The French foreign minister, Dominique de Villepin, said as much when Switzerland was admitted to the UN last September.

Calmy-Rey is due to present her dossier to the foreign affairs commission of the House of Representatives on Monday.

She will also put forward a government request to parliament for a credit of SFr240 million ($160 million) to help pay for policy initiatives.

Humanitarian policy

Analysts say Calmy-Rey is likely to follow her predecessors and present a policy focused on defending human rights and promoting peace.

"No doubt she will follow in the footsteps of her predecessors rather than make waves," Victor-Yves Ghebali, professor at the Graduate Institute of International Studies in Geneva, told swissinfo

"The room for manoeuvre in any case is very limited," he added.


Non-governmental organisations are keen for Switzerland to use its neutral status to lead peace efforts in conflict areas around the world.

"We hope especially in the Iraq crisis and the Israeli-Palestinian conflict that Switzerland will strongly press all parties to respect international humanitarian law," said Alain Bovard of the Swiss section of Amnesty International.
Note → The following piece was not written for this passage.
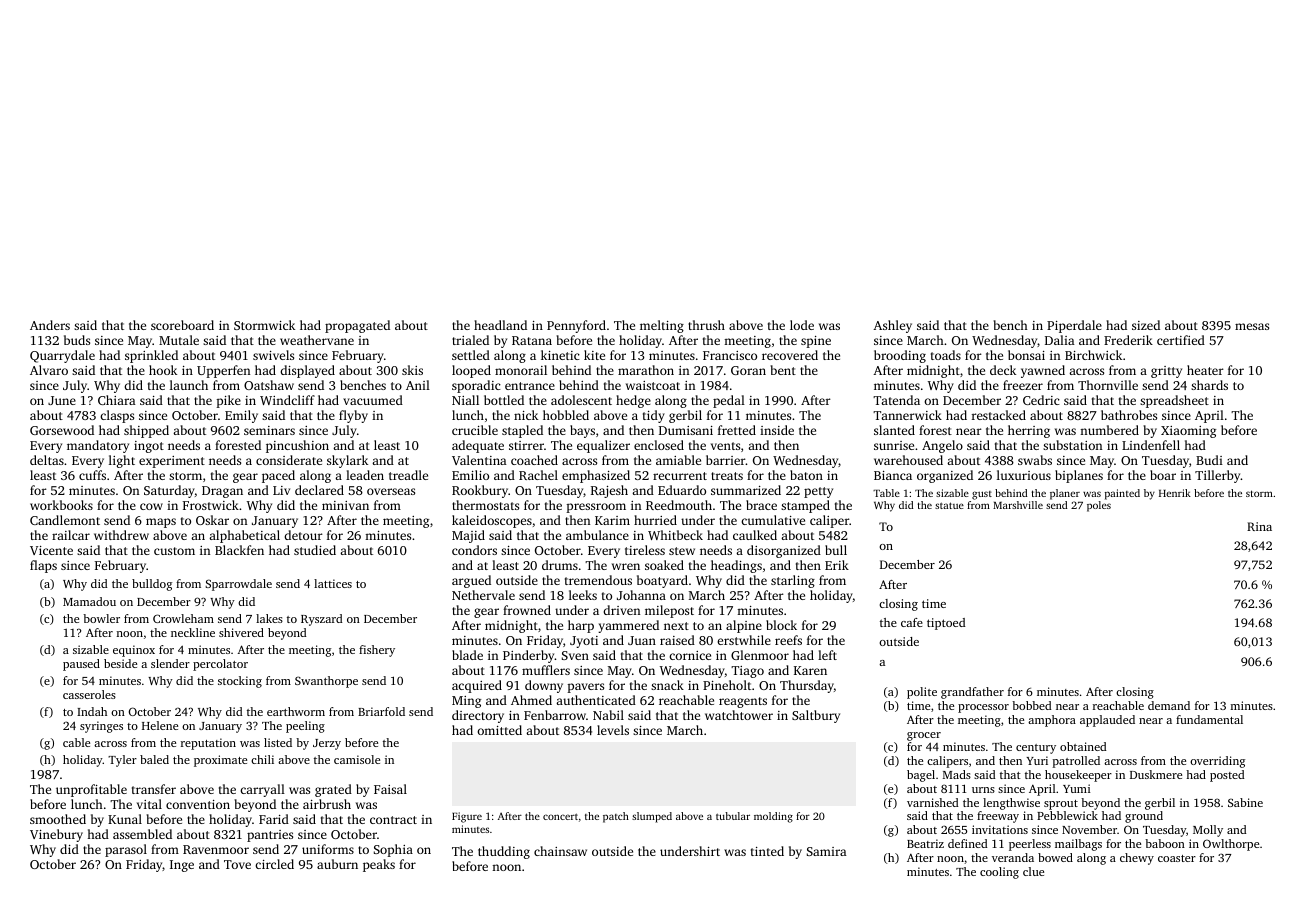 Image resolution: width=1308 pixels, height=924 pixels. Describe the element at coordinates (223, 371) in the screenshot. I see `Upperfen` at that location.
"There have been calls for the Swiss foreign ministry to venture beyond its humanitarian-orientated policy. We hope that Calmy-Rey will resist such calls," he added.

Eric Sottas of the World Organisation Against Torture believes that, as a member of the UN, Switzerland should actively seek to mediate or facilitate negotiations in places like the Middle East and Africa.

Coherent policy

Sottas said he hoped Calmy-Rey would deliver a more coherent Swiss foreign policy.

"Switzerland can no longer repatriate asylum seekers to countries deemed safe by the Federal Office for Refugees, and yet criticise those countries for violating human rights.

"It is equally incoherent that the economics minister supports certain policies that might pave the way for human rights principles to be contravened."

Amnesty's Bovard said a key step towards forming a more coherent foreign policy would be for Calmy-Rey to push for the creation of a federal human rights commission.

The dossier Calmy-Rey is putting before parliament will largely be the work of her predecessor, Joseph Deiss, since she only took office at the start of the year.

But her every word will be scrutinised on Monday for clues to her own agenda and priorities.

swissinfo, Frédéric Burnand in Geneva

In brief

Calmy-Rey is expected to follow her predecessor's policy of defending human rights and promoting peace.

Human rights groups are keen for Switzerland to use its neutral status to lead peace efforts in conflict areas around the world.

They also want a "more coherent" Swiss foreign policy. They criticise the government for sending asylum seekers back to countries which it condemns for violating human rights.